### Work instruction
Excluding pictures, retype exactly the lines from the one with "Given: Click the" through the end of the records that follow.

-------- Input material --------

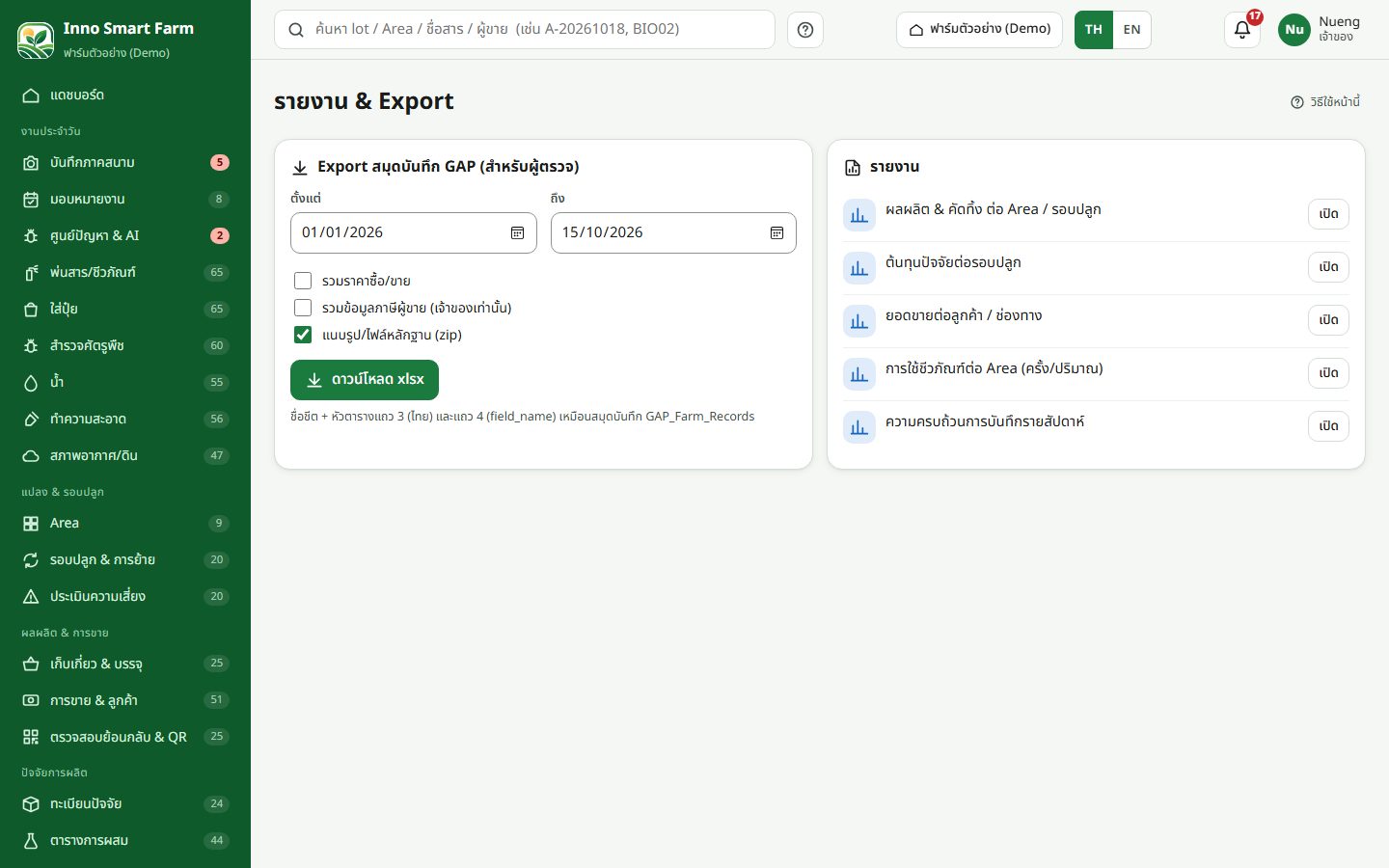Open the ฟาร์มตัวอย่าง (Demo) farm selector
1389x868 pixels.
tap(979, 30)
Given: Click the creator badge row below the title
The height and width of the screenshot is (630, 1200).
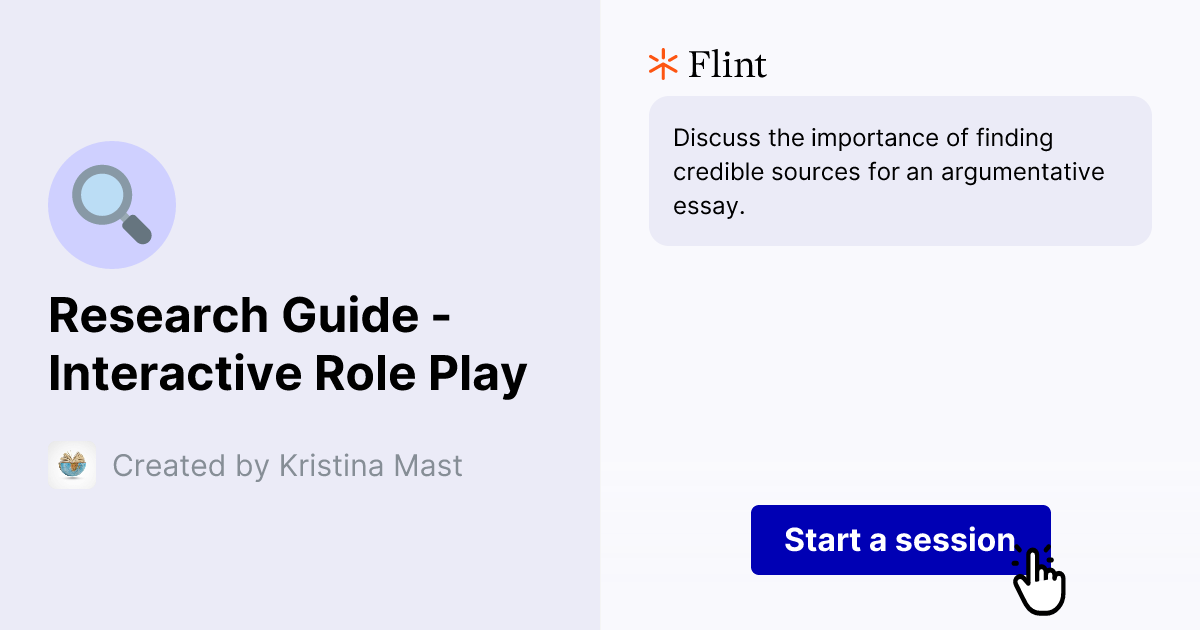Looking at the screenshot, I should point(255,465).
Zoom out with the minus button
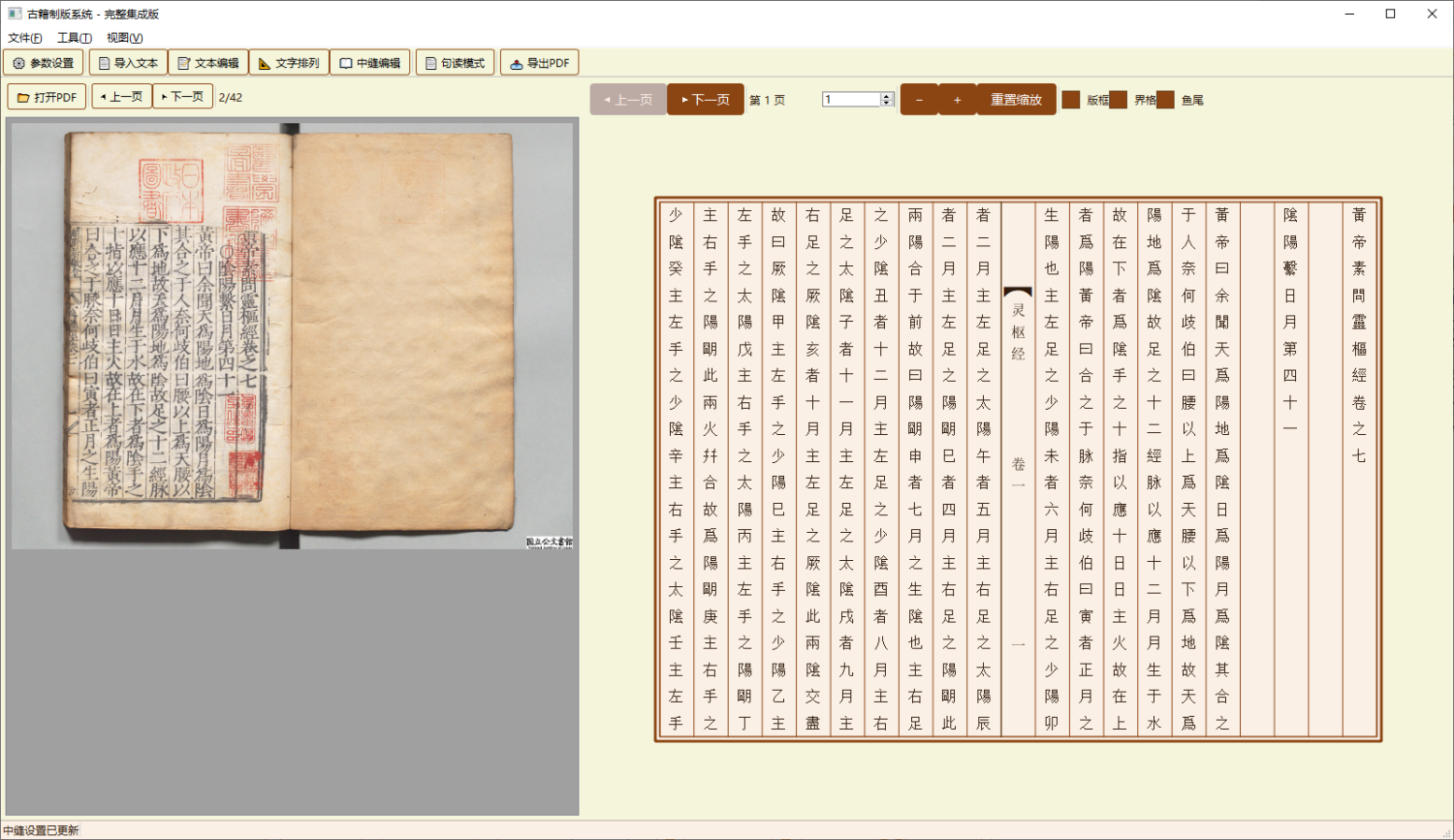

--------

### Solution for this exercise
Given: Click the creator badge row below the title
The height and width of the screenshot is (630, 1200).
Looking at the screenshot, I should point(255,465).
Zoom out with the minus button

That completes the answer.